## [Problem requirements]
Find the line that contains "Select the LangChain, Inc. row checkbox" in the entries below. Restate it and every line after it, word for word, with no pictures.

## [Recorded information]
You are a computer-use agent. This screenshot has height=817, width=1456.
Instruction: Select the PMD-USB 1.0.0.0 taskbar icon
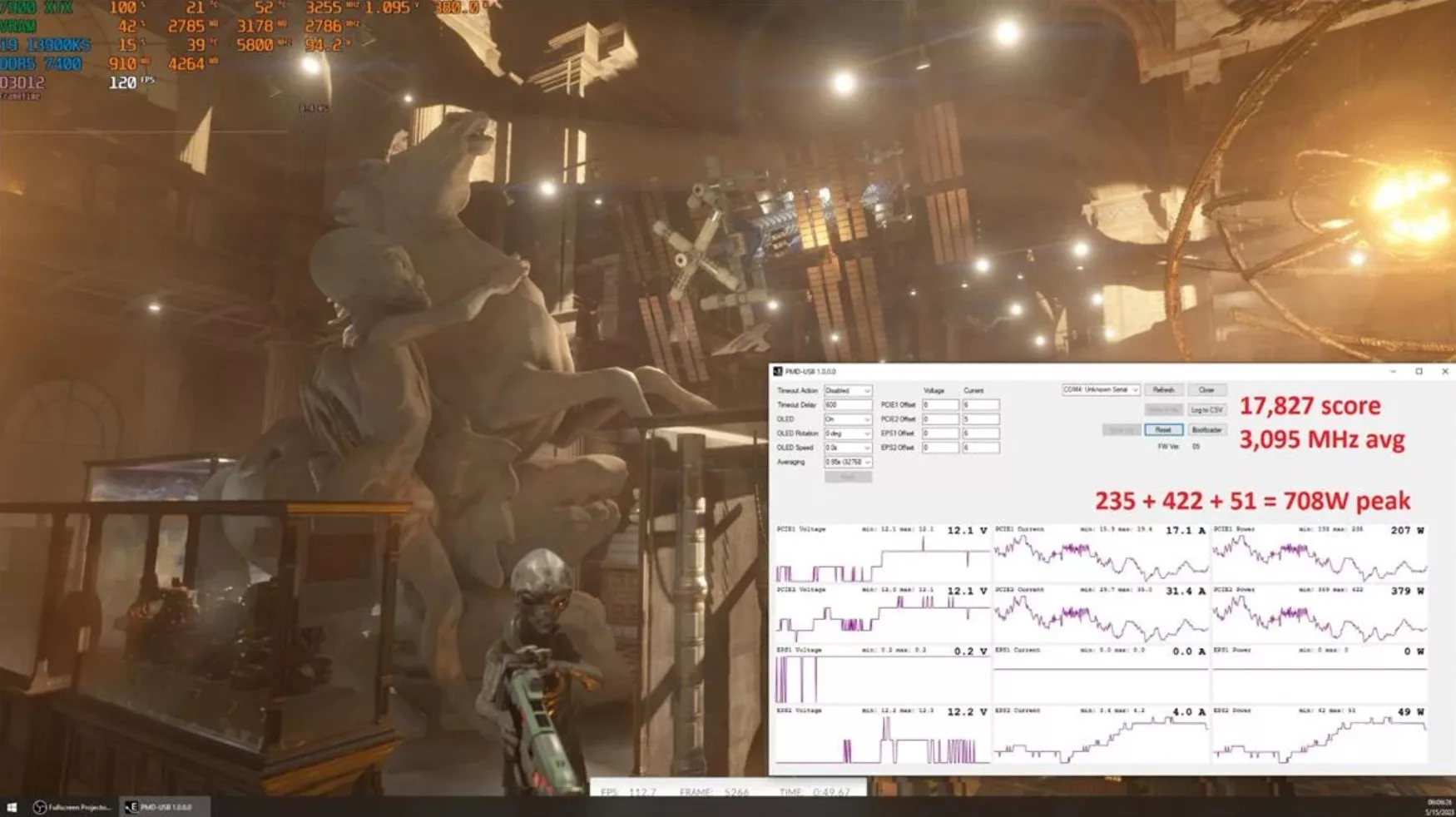click(x=158, y=805)
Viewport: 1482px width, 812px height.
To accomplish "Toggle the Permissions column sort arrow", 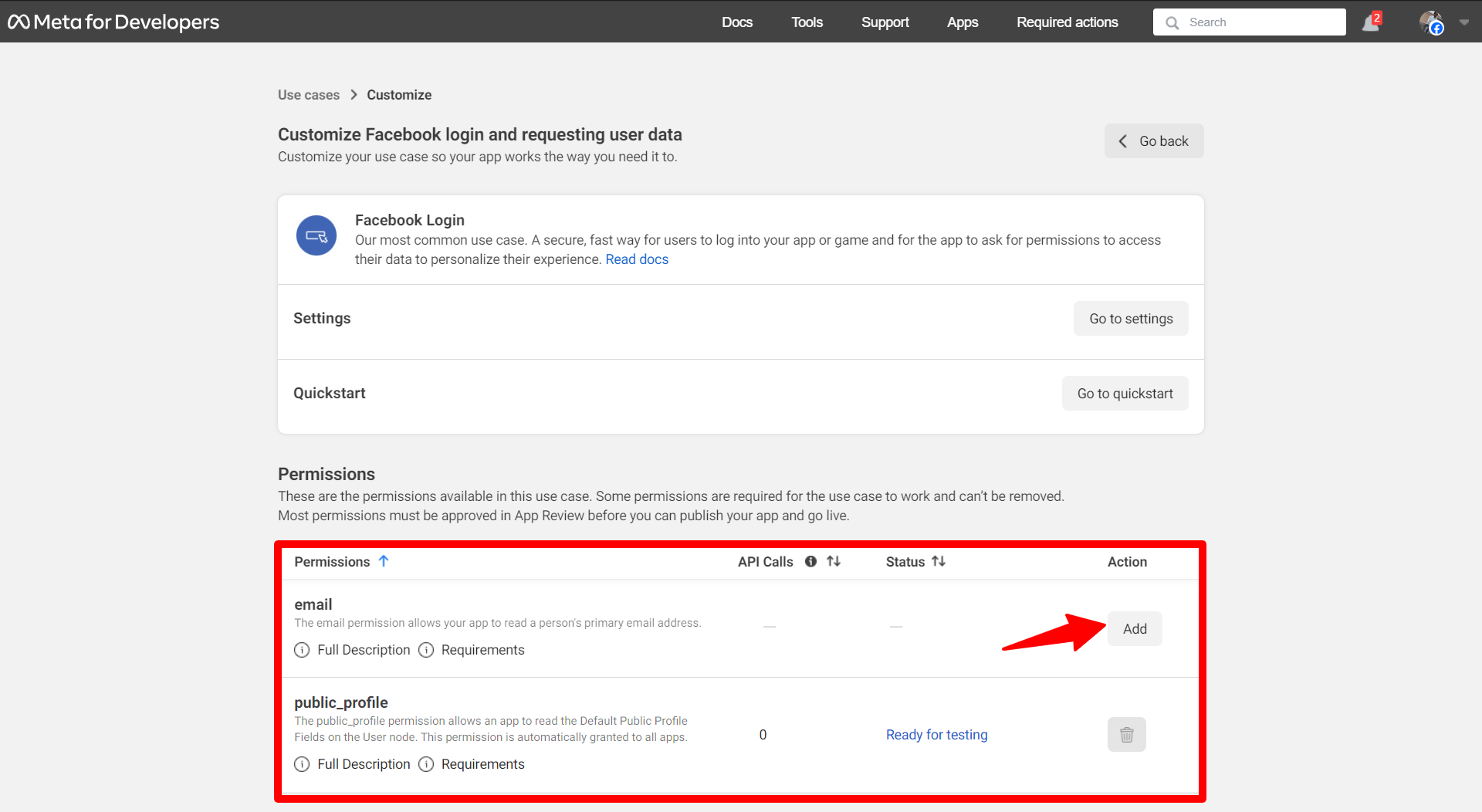I will click(x=384, y=561).
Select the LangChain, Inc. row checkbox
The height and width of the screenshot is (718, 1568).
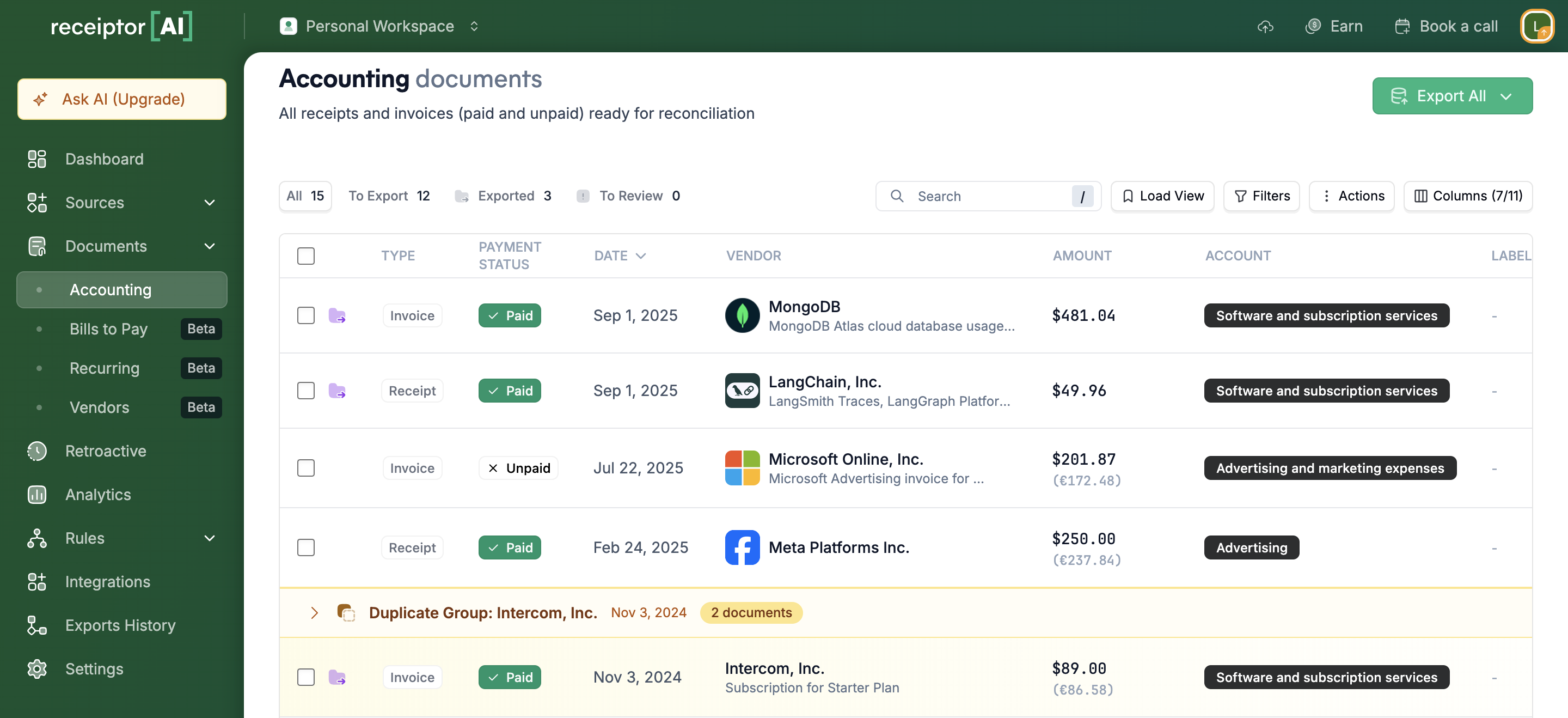coord(305,391)
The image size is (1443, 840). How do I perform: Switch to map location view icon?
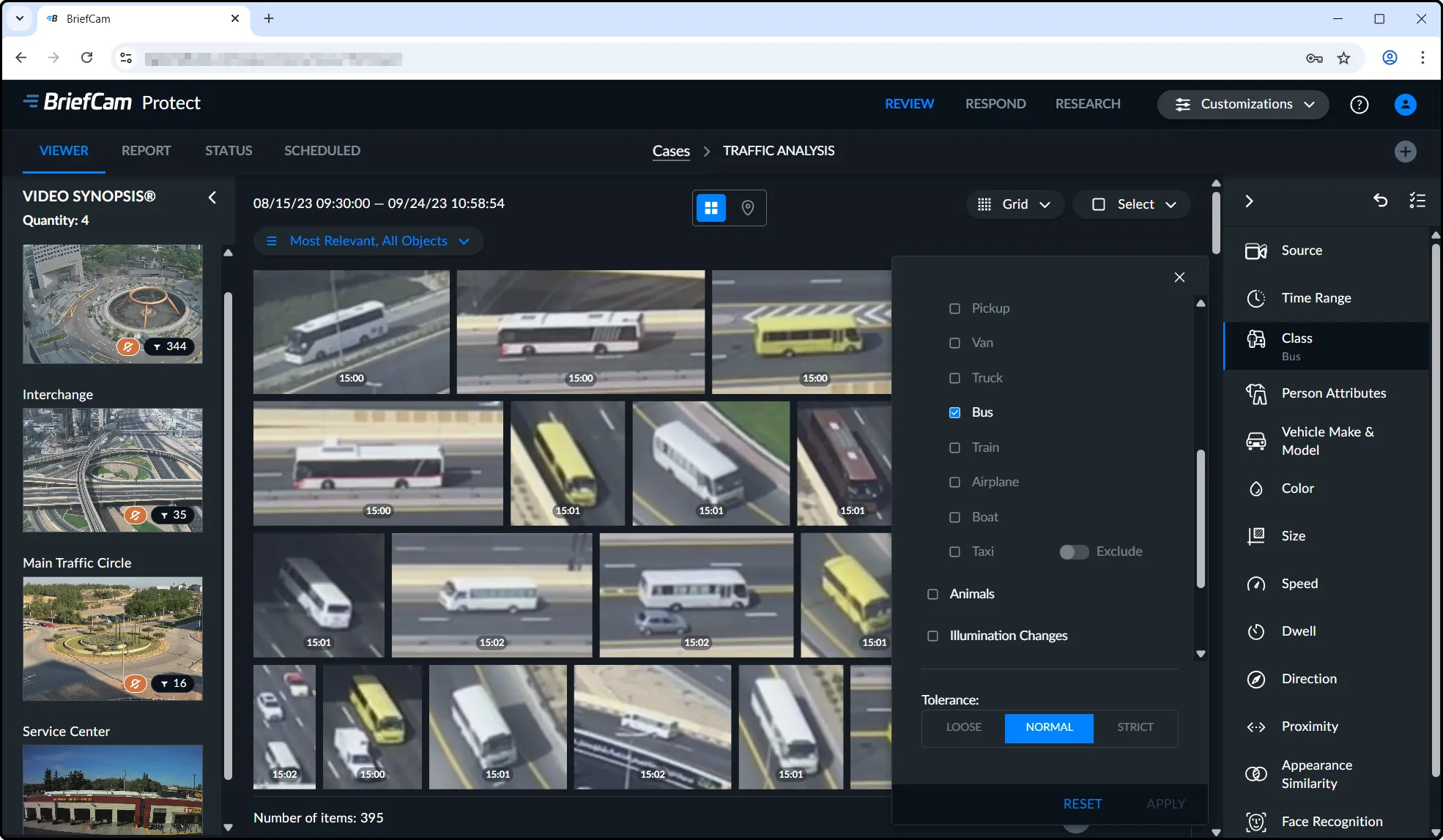(x=747, y=208)
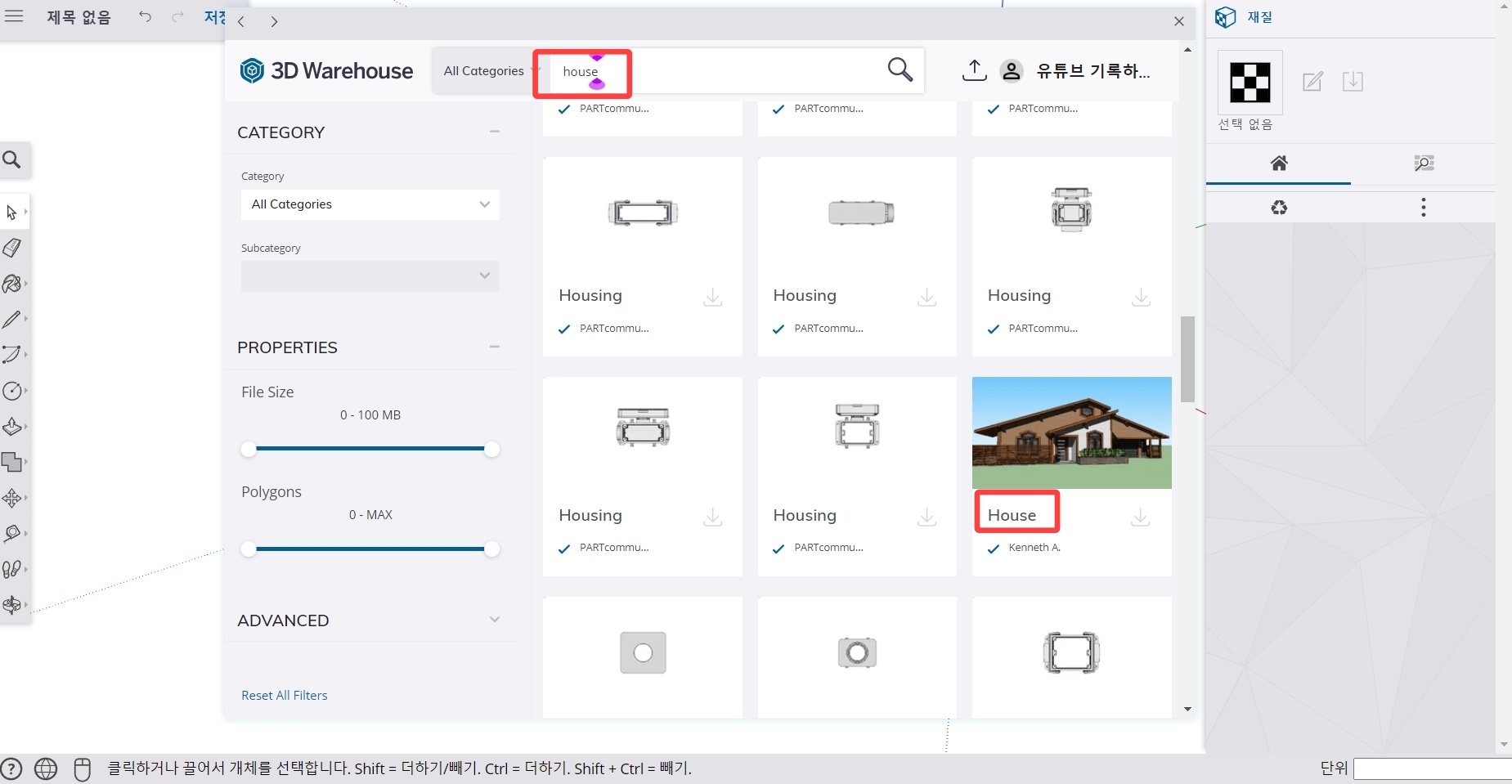This screenshot has height=784, width=1512.
Task: Select the Eraser tool
Action: pos(12,247)
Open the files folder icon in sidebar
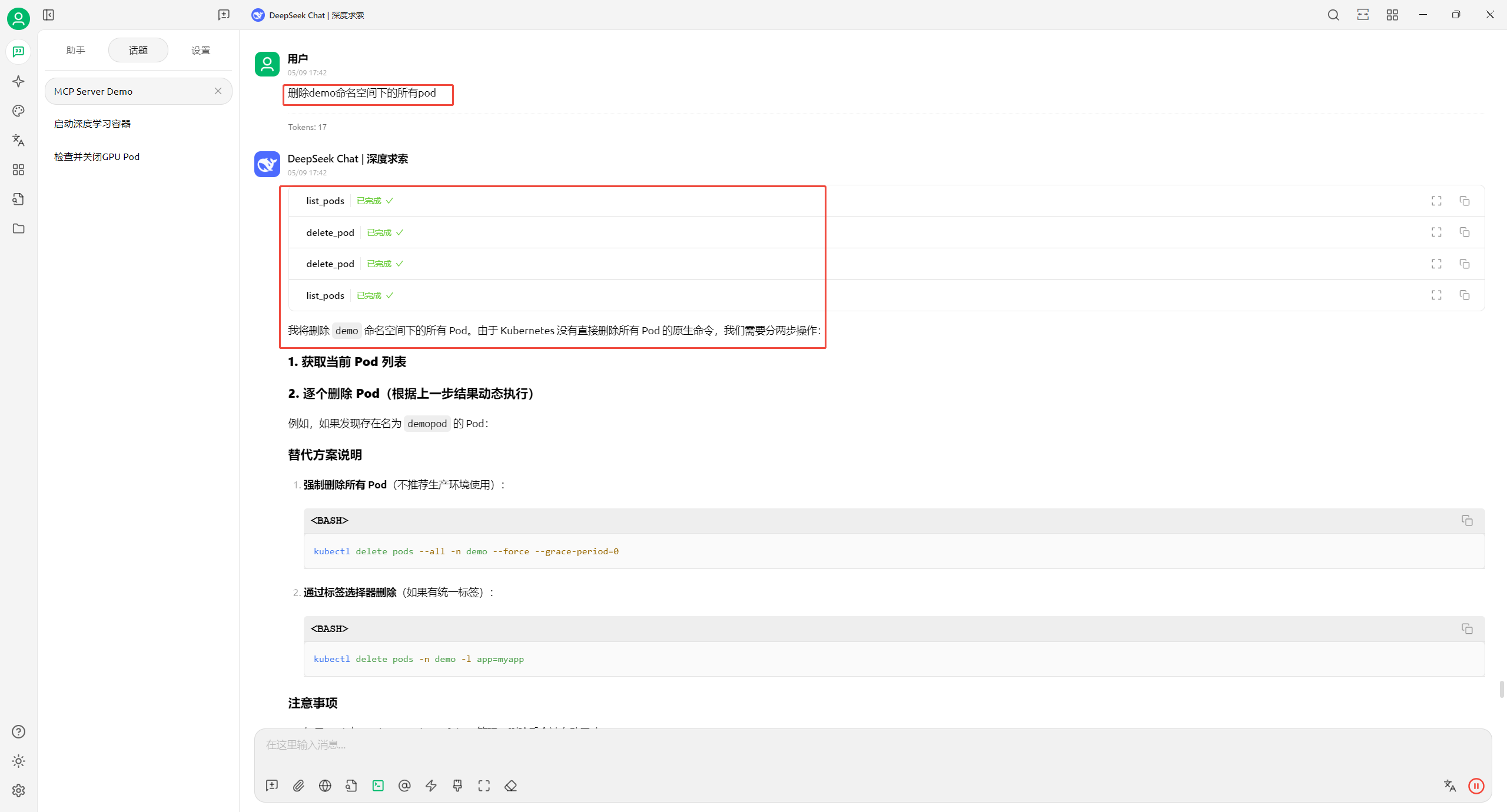The image size is (1507, 812). (18, 228)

## [Answer for this exercise]
Select the LangChain, Inc. row checkbox
The height and width of the screenshot is (718, 1568).
coord(305,391)
The image size is (1443, 840). How do I perform: Switch to map location view icon?
(x=747, y=208)
This screenshot has height=784, width=1512.
Task: Select the Eraser tool
Action: pos(12,247)
Open the files folder icon in sidebar
The image size is (1507, 812). (18, 228)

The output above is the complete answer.